I tried applying to companies that were looking for good programmers, hoping maybe I could fool someone. So far, no one has been fooled. The irksome thing is, only one company so far has actually outed me as a bad programmer. The rest knocked me out because of years-of-experience requirements which weren’t even on the job ad, or because I don’t know Spring MVC when it wasn’t even on the job ad, or some other thing that wasn’t even on the job ad. If your interview process is able to uncover what an awful programmer I am, I guess I can accept my defeat. But most of these guys didn’t even give me the chance to trick them. It’s pretty annoying; for all they knew, I was a good programmer. For all they knew, I was the best programmer ever. They didn’t bother to find out.

But bad programmers must get jobs. There are too many stories on The Daily WTF. They can’t all be good programmers who just missed their morning coffee the day they wrote that five hundred-line quintuply nested switch statement, or whose dog died the day before they wrote those preprocessor macros to make C look like Pascal. Bad programmers are working somewhere. I need to find out where that is. I need to figure out how to get a job at Bad Programmer Central, writing awful code, using mind-numbing technologies to solve boring problems, coming in to work at nine and leaving at five and giving not a single thought to code except when I’m at the office. These mythical people must exist; they’ve been mentioned too many times on The Daily WTF and Coding Horror and Joel on Software and Scott Hanselman’s blog not to exist. Scott Hanselman attributed something negative (I don’t remember what) to these people on Hanselminutes once. He wouldn’t do that if they didn’t exist, right? That would be like Charlie Rose attributing problems in the Middle East to Bigfoot, right?

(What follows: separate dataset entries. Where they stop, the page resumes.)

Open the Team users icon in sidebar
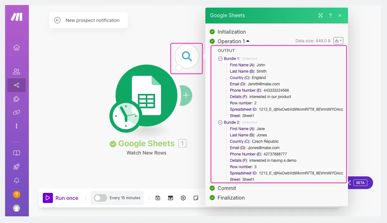Screen dimensions: 387x223 16,71
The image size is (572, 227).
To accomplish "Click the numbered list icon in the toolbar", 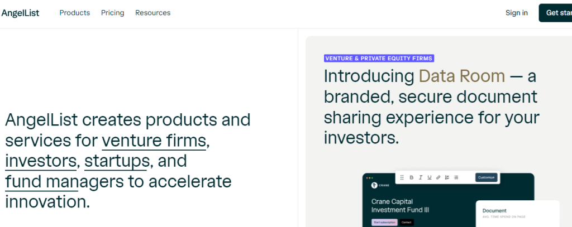I will click(447, 177).
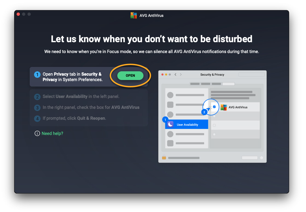Image resolution: width=306 pixels, height=212 pixels.
Task: Select the highlighted fourth tab in the illustration
Action: pos(228,84)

So tell me. Tell me where bad programmers get jobs. Because I’m a bad programmer, and I need a job. If you tell me now, I’ll swear never to work at the same company as you. Then you won’t be the one howling with anguish at the awful code I leave behind, and you can feel good about helping out a bad programmer in an hour of darkness.


3 thoughts on “I’m a bad programmer; where do I get a job?

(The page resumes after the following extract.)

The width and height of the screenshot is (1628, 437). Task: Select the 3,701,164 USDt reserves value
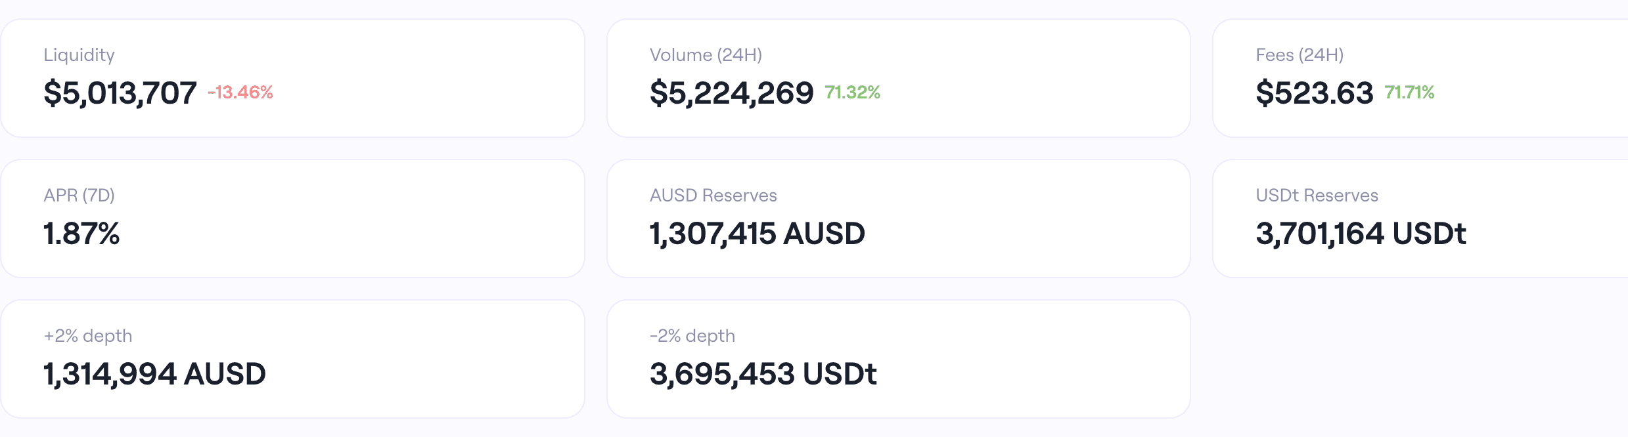(x=1361, y=234)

  1. I am a bad programmer too. I have a horrible resume because I have nothing on it other than self employment, college and the website I wrote over 3 million lines of code to create http://www.enterfan.com

    However even though I am clearly talented as a Web Developer/Programmer/Software Engineer, since my resume sucks I can’t even get a single fucking interview for a simple ENTRY LEVEL Web Development job. All because my resume sucks balls.

    So even though I engineered an entire Social networking website system, including designing the 200 table relational MySQL database, and writing 3 million+ lines of CSS, HTML, Javascript, PHP and Linux Shell scripts, I am not smart enough to do a simple entry level Web Developer job. NOOOOOPE I am too damn stupid for that kind of job.

    I don’t know how garbage like Drupal or Zend framework works. Why? Because when you use other people Garbage code you get garbage back. Sure I used 3rd party libraries like jQuery, CkEditor, SwiftMailer, HTMLPurifier etc. BUT I only used them to save some minor time. It sucks because I have to keep up with each and their changes and download, install, configure etc. constantly. I hate using 3rd party code.

    • You might want to consider learning to use bootstrap or ui kits, also learn more about css. I believe you are getting too overconfident in saying you are a profession skilled web developer. It’s not hard to create a database and structure them with tables, it’s being able to do more than what one would expect. Do some projects that will impress employers, something that hasn’t been done before, like a social network.. I believe you can develop even greater skills in doing so that will benefit you in the long run 🙂

  2. This is great. I am bad programmer too. I have no discipline and am interested in everything, which results in me trying everything then getting overwhelmed and not getting very far. I’m trying to commit to making a game engine now, but I still need a job. I should have kept my last one lol.